By now, Viens’s flight had been picked up by a patrol
officer who’d radioed for backup. Soon a convoy of police cars was trailing
Viens as he followed the coastline. Eventually, he pulled over at a scenic
overlook and jumped from the truck. With police vehicles screeching to a halt
behind her, Kathy tried desperately to hold Viens back. But he shrugged her off
and sprinted away. Without so much as a backward glance, he launched himself
over the edge and plummeted to the earth 80 feet below.
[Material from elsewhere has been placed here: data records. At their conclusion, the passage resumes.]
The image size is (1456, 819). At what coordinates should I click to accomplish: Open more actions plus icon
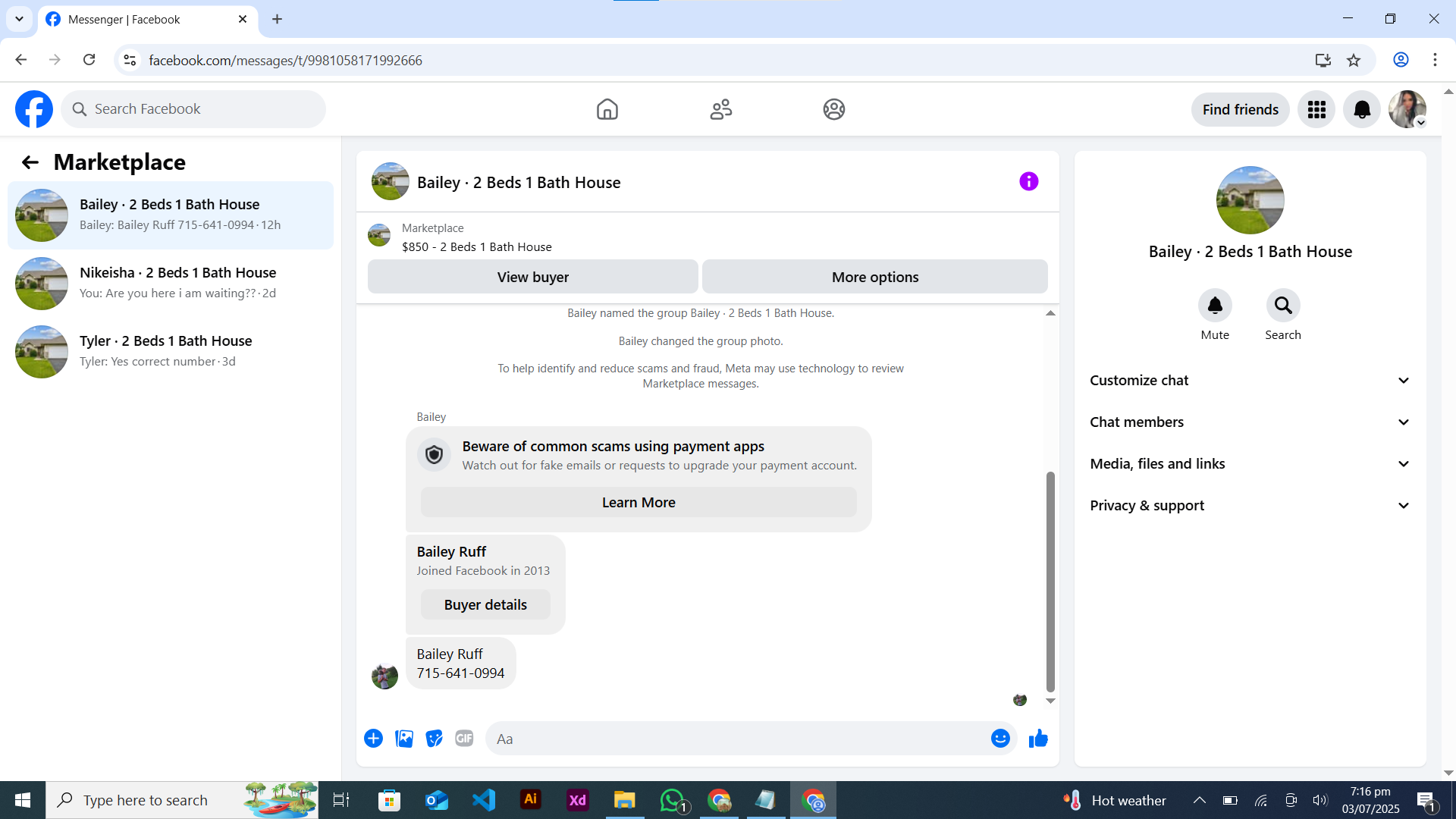(x=373, y=739)
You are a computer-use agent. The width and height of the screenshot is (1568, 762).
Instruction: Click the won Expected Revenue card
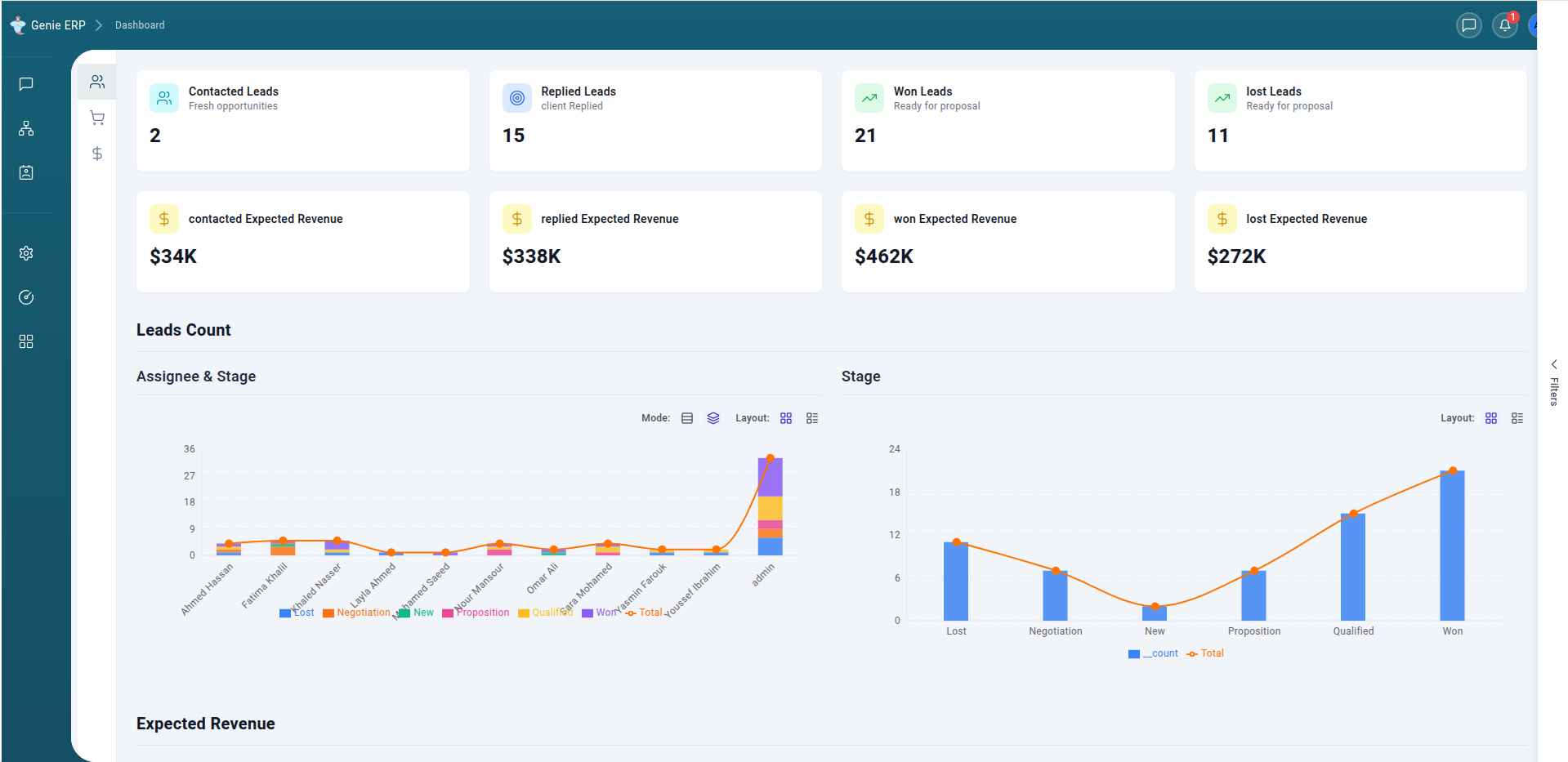pos(1007,241)
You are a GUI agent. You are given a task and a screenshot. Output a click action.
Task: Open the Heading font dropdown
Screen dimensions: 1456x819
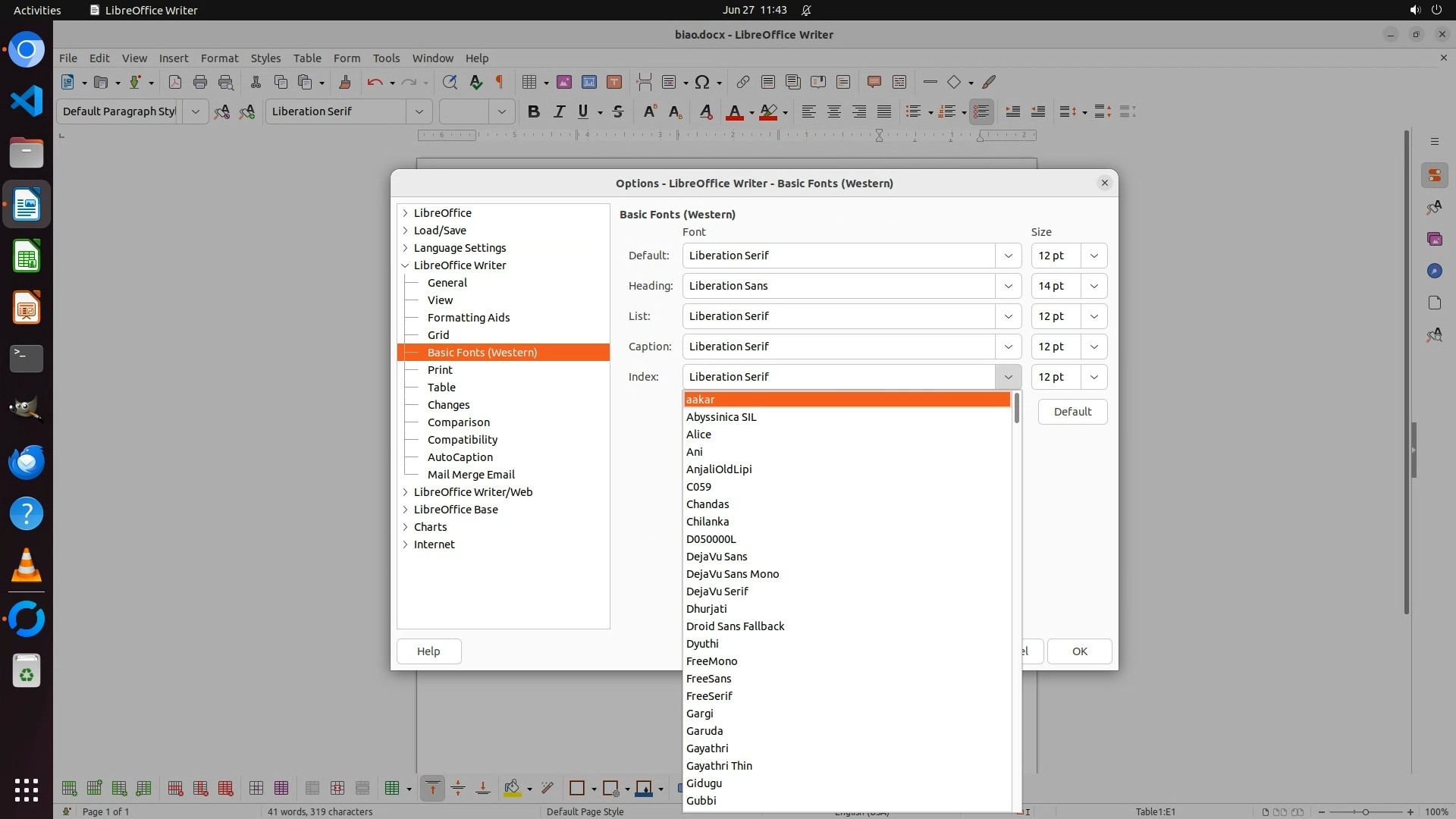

Had Viens ended up on the rocks or hit the ground head
first, he would undoubtedly have been killed. Instead, he avoided the sharp
outcrops and landed on his feet. Still, the injuries were horrific – severe
fractures to both legs, serious hip injuries, ruptured organs, internal
bleeding. Airlifted to Harbor UCLA Medical Center, he underwent emergency
surgery. That he survived is nothing short of a miracle. Viens was placed into
a medically induced coma to speed his recovery. He would remain under sedation
for eight days.
On the afternoon of March 1, 2011, Viens was finally able to
talk to detectives. And he was in a confessional mood, relating to officers the
same story he’d told his daughter Jackie and his lover, Kathy Galvan. Yet one
key question remained unanswered. Where was Dawn’s body? The answer that Viens
gave was shocking. He had cooked her.
According to Viens, he had decided that the best way to
dispose of the corpse was to boil all of the flesh from the bones and then
dispose of the remains along with other kitchen waste. He had crammed the
entire body into a 55-gallon steel pot, filled it with water and got it
boiling. This process continued for four days. He’d boiled the body at night
and wheeled the pot with its grisly contents into a shed during the day, when
his staff were around. The remains had been consigned to the dumpster behind
the restaurant and had been carted away to the dump.
The trial of David Viens got underway at L.A.’s Superior
Court on September 12, 2012. Since Viens did not deny killing Dawn, the issue
for the jury was whether he was guilty of first-degree or second-degree murder.
The defense claimed the latter, saying that Viens had not intended to kill. The
prosecutor offered a different view, insisting that Viens had killed his wife
because she had been stealing money from his business to feed her drug habit.
Viens had apparently said as much to a friend of his, adding ominously, “Nobody
steals from me. I’ll kill the bitch!”